§ **PROBLEM DETAILS**
Can you find every line in the records below that contains the string "Facebook" and copy each one out? Case counts.

§ **RECORDS FOR PROCESSING**
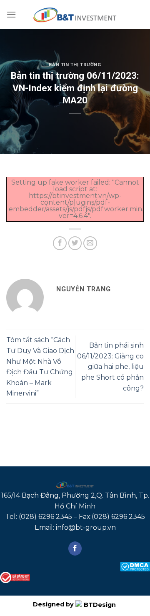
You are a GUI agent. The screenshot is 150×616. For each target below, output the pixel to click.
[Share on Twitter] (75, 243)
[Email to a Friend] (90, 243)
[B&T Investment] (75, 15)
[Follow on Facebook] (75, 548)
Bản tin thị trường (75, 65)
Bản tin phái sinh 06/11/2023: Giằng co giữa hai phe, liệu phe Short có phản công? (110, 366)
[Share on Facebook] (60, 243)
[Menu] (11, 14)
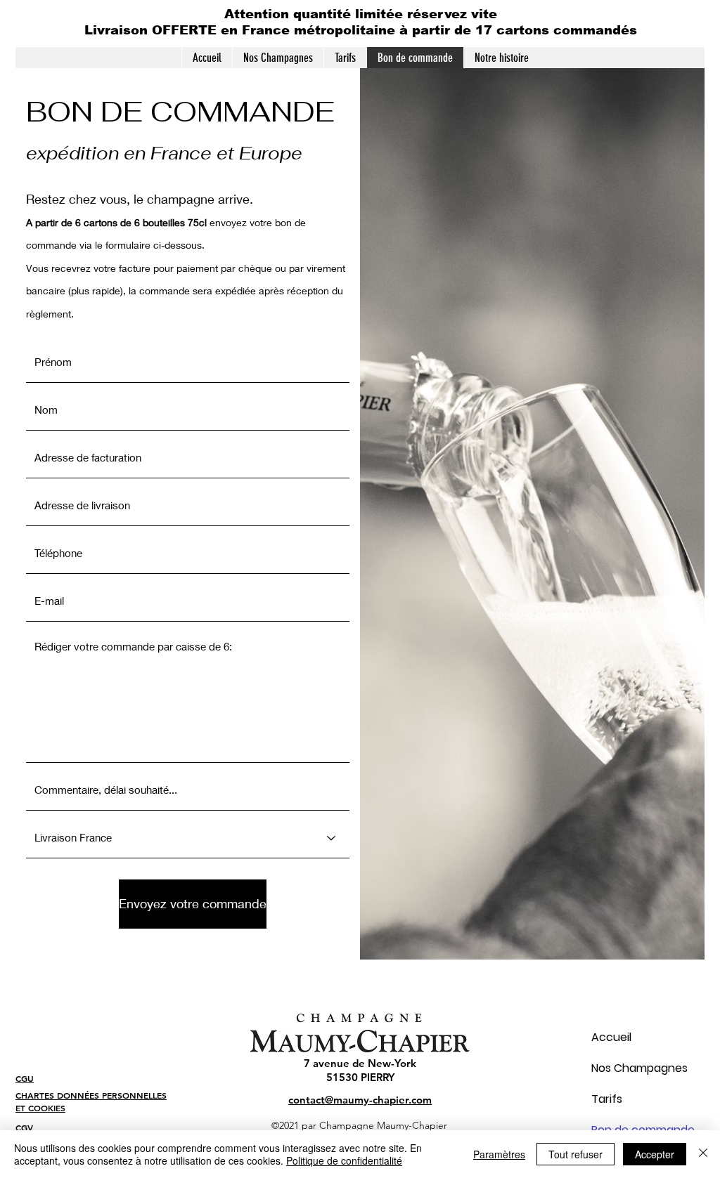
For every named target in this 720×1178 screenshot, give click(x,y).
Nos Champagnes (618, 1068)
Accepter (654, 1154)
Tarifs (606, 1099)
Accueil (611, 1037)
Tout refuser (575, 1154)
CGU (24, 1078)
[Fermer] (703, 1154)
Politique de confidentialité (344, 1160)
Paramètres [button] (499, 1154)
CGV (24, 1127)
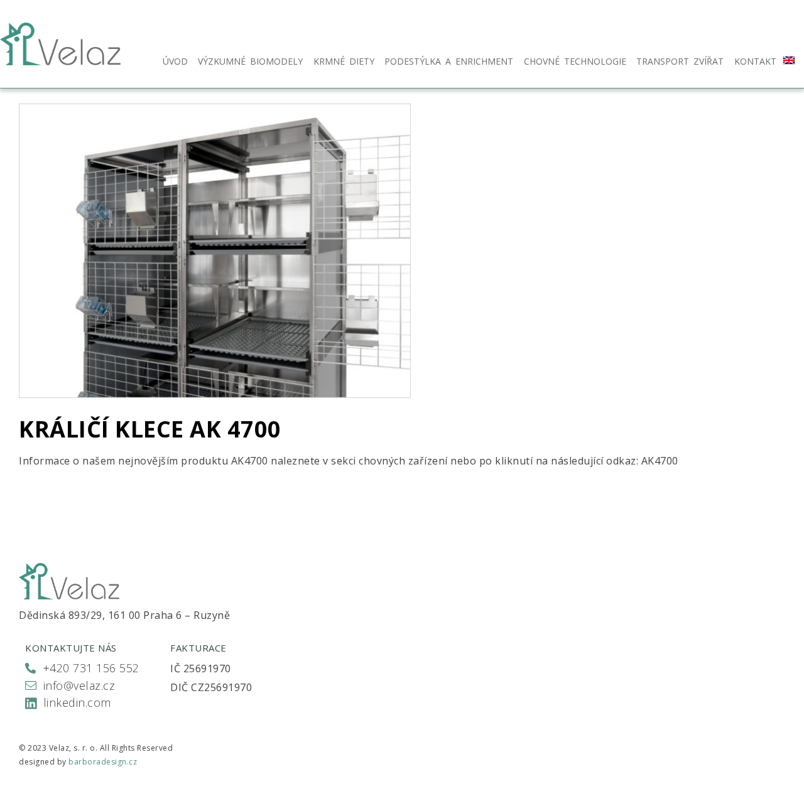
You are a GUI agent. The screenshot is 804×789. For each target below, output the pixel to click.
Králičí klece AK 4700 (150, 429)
--
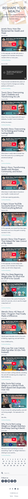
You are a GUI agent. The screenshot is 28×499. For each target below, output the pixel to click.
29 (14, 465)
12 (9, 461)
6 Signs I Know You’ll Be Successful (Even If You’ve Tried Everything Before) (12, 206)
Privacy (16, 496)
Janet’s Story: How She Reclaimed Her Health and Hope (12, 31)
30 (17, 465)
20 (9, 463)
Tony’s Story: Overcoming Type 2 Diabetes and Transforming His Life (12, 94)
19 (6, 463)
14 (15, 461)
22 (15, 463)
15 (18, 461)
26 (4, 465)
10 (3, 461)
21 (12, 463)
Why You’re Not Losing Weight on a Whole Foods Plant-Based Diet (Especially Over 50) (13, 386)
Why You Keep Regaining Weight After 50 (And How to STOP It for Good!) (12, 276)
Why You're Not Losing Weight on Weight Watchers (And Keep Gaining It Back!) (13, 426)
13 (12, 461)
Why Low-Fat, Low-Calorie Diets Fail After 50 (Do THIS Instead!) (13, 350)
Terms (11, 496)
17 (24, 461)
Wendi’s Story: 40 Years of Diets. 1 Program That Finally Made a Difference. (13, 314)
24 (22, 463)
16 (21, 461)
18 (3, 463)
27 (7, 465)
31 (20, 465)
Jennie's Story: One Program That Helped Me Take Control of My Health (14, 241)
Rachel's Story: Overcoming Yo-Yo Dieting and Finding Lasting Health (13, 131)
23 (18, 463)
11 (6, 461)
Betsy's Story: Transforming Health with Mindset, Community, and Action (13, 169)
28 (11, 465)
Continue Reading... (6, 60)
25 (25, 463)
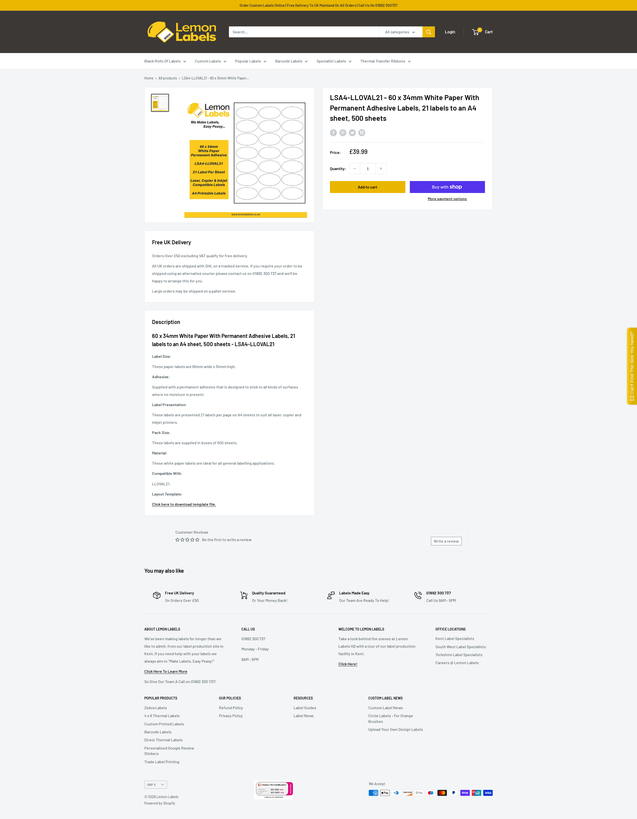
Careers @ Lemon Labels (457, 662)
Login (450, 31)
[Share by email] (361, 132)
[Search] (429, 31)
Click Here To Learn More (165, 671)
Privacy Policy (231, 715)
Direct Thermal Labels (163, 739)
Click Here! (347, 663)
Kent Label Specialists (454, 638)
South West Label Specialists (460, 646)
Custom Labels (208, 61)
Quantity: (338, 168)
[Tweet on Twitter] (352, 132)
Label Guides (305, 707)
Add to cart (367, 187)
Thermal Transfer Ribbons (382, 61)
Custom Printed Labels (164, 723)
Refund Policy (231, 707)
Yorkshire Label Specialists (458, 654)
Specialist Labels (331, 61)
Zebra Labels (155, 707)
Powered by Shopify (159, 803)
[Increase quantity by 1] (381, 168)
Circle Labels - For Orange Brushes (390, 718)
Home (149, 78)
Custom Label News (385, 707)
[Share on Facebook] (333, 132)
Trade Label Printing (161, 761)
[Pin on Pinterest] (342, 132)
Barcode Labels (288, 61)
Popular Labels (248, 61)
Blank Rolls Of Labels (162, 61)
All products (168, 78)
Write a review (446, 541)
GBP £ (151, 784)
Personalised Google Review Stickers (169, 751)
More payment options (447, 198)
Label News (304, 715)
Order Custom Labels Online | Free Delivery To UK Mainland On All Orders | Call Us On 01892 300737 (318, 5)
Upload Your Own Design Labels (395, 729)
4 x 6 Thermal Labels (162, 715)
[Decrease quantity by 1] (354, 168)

§ **PROBLEM SOLUTION**
[Follow on Facebook] (75, 548)
[Share on Facebook] (60, 243)
[Share on Facebook] (333, 132)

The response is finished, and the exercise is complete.